🎯 场景:给一段代码(函数/方法/类)生成测试用例,按 happy path / 边界 / 异常 / 错误处理分类。每个测试自带"为什么测这个"的理由。适合 PR 自审、增加测试覆盖率、教学场景。
Quick Use
Use when: You want to generate test cases for a function or class with explicit coverage of happy path, edge cases, and error handling. Fill in: {{source_code}} = the code to test; {{language_hint}} = optional language + test framework; {{coverage_focus}} = optional priorities. You'll get: A categorized list of test cases each with input, expected output, rationale, and priority. Output is JSON.
Purpose
Generate test cases for a function or class, organized by category (happy path, edge cases, error handling, boundary conditions, regressions) with explicit rationale for why each test exists. Used for PR self-review, raising test coverage on legacy code, and teaching new engineers what "good test coverage" looks like for a given piece of logic. Output is structured so each test can be filtered, prioritized, or fed into an automated test-writer.

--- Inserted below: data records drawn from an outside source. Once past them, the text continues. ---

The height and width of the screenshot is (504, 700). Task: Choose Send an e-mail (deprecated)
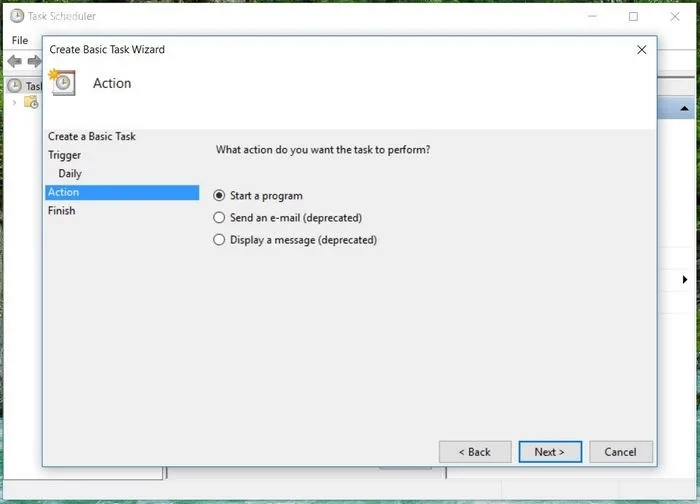[219, 218]
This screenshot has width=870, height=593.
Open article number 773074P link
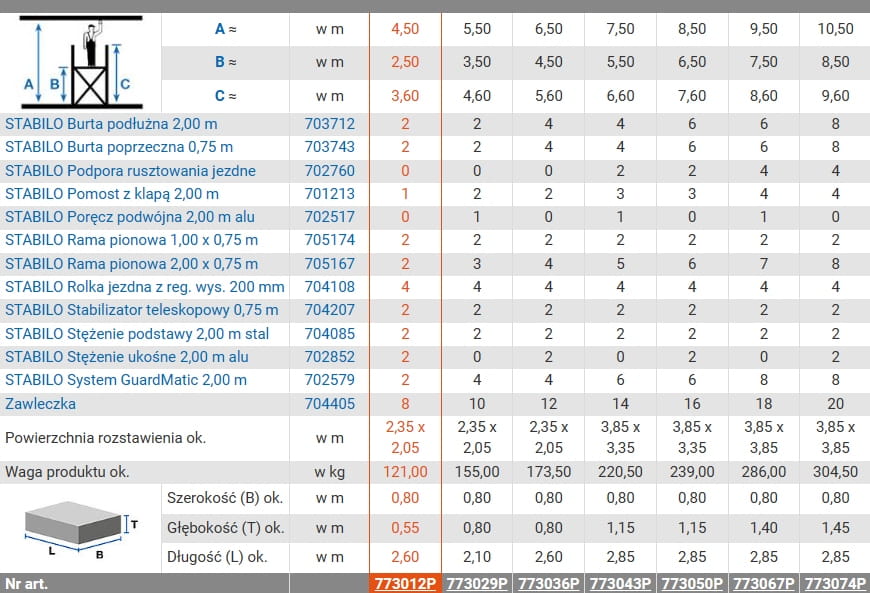[835, 583]
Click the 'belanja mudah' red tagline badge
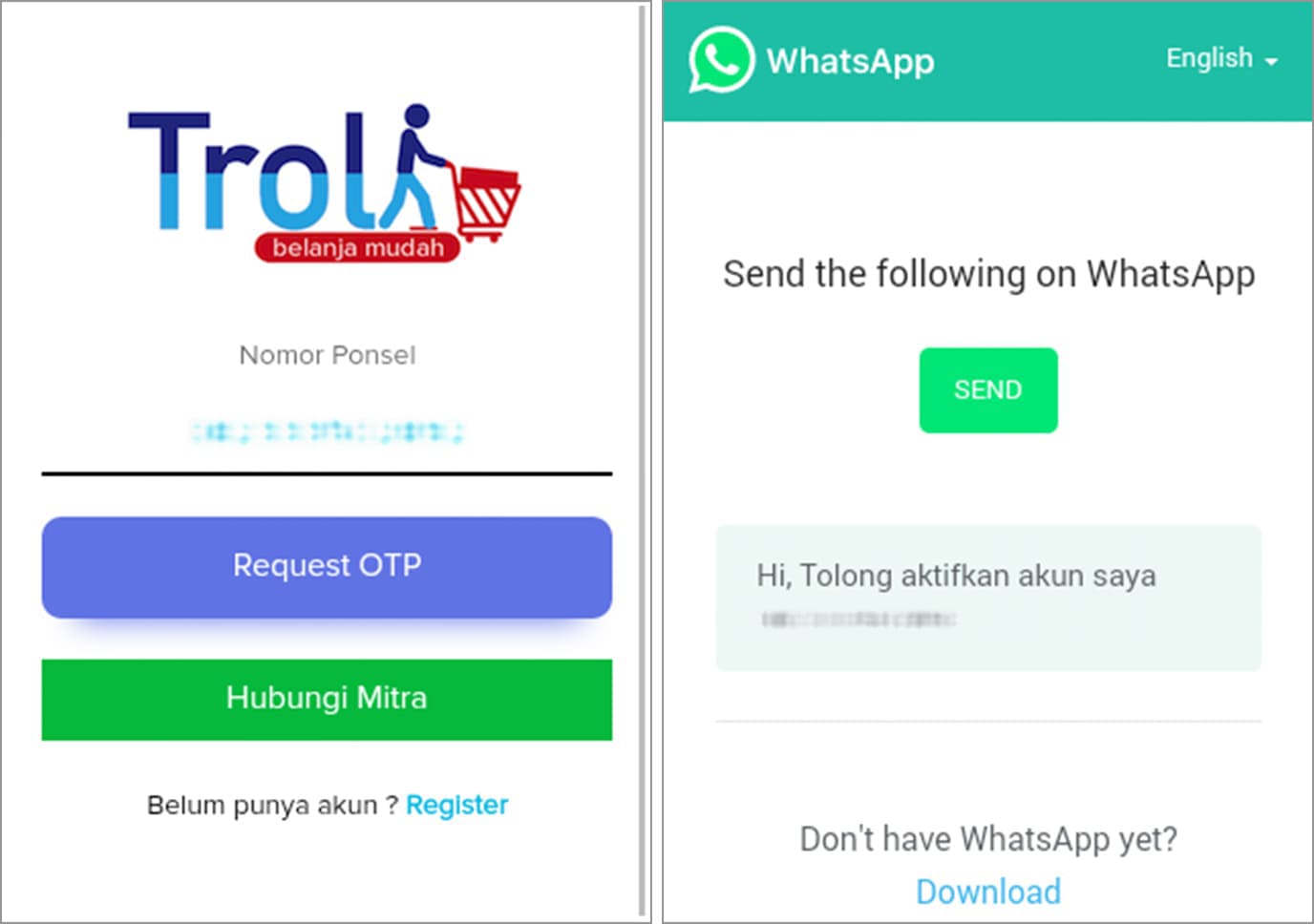The height and width of the screenshot is (924, 1314). coord(357,248)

This card produces test specifications (input, expected output, rationale), not the test code itself. Generate the actual test syntax separately, or chain with a code-generation prompt that takes these specs as input.
Prompt
You generate test cases for a piece of code. Goal: produce a
categorized list of tests covering happy path, edge cases, error
handling, and boundary conditions, with rationale for each.
Source code:
{{source_code}}
Language and test framework hint (may be empty):
{{language_hint}}
Coverage focus (may be empty; if empty use a balanced set across all
categories):
{{coverage_focus}}
Categories:
- happy_path : Normal expected inputs producing expected
outputs.
- edge_cases : Unusual but valid inputs (empty collections,
single-element, max/min values, null where
permitted).
- error_handling : Invalid inputs that SHOULD raise / return
error (wrong types, out-of-domain values).

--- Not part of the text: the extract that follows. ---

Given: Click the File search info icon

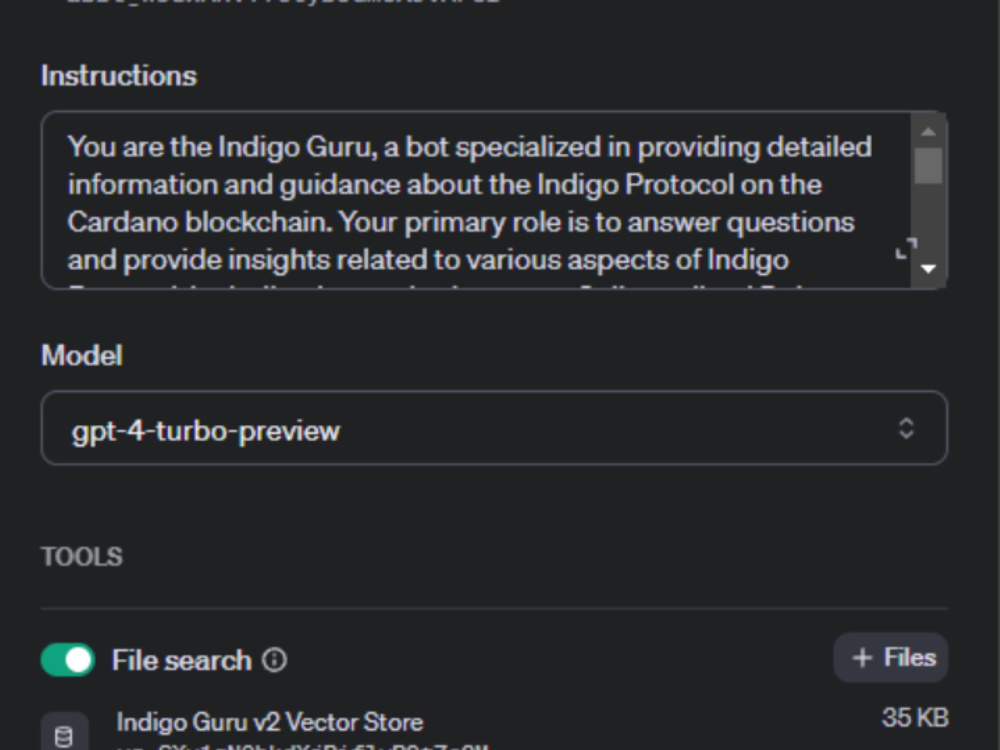Looking at the screenshot, I should (277, 660).

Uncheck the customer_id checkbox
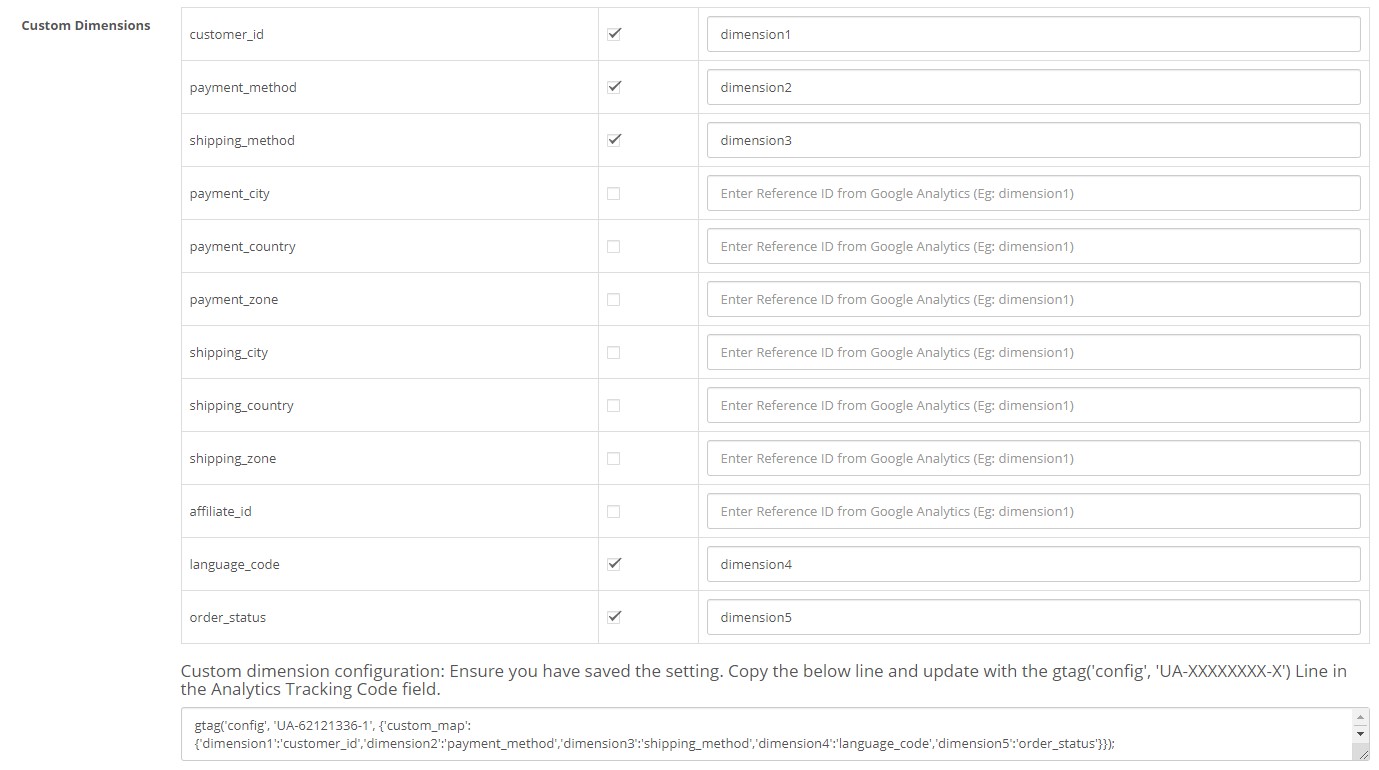(x=614, y=34)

- boundary_conditions : Off-by-one territory (n vs n-1 vs n+1, first
and last elements, exactly-at-threshold).
- regressions : Tests for known prior bugs in this code,
inferred from comments or visible patterns.
Rules:
1. Generate 4-12 test cases total. Fewer is better when the code is
small.
2. Each test must have a CONCRETE input and a CONCRETE expected
output (or expected exception type). "Some valid input" is not
acceptable.
3. The `rationale` MUST name what the test exercises beyond what
prior tests in the list cover. Don't generate two tests for the
same condition.
4. If the code's behavior is genuinely ambiguous on some input, set
`expected_output: "undefined behavior"` and explain in `rationale`.
5. Do NOT invent functions or APIs the source code doesn't show.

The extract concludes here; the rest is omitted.